> **Exercise instructions**:
Using the article about Daniel Craig below, explain how he came to play Mr. Sowerberry in the school production of Oliver! Answer in one to three sentences.

> **Source document**:
#####

Best Bond Yet: Daniel Craig on How He Redefined 007

Craig was unhappy at school. He failed his exams. He was bullied. He wasn’t a wimp—he played rugby, a passion of his father’s—but he didn’t fit in. When Craig was 14, a couple of friends put him forward to play Mr. Sowerberry, an undertaker, in a school production of Oliver! The part has a jolly, macabre song. The audience loved him. “I’m not saying it’s like the first time you take really good drugs,” Craig said. “But it was a body shock of emotion, of adrenaline, in a way that I’d never felt before.”

#####

> **Given entries**:
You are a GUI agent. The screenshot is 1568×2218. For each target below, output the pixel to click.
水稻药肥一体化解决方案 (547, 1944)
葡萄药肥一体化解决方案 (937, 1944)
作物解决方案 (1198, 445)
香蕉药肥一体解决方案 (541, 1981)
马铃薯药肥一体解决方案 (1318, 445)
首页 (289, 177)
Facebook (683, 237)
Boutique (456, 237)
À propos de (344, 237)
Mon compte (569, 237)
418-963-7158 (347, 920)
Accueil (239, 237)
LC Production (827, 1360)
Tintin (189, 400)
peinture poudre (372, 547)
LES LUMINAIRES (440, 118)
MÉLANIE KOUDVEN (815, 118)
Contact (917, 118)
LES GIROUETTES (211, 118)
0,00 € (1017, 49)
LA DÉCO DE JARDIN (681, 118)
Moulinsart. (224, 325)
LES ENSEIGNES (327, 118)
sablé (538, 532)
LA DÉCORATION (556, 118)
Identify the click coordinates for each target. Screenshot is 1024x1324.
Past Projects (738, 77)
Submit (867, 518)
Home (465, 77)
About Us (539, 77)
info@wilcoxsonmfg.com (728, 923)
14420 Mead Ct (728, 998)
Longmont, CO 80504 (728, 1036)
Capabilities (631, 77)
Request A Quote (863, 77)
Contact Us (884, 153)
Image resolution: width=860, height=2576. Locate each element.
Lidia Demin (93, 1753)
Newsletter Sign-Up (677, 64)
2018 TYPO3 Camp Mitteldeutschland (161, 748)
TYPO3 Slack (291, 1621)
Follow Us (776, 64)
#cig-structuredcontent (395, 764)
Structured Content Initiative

#####

> **Result below**:
When Craig was 14, a couple of his friends put him forward for the part of Mr. Sowerberry, the undertaker, in his school's production of Oliver!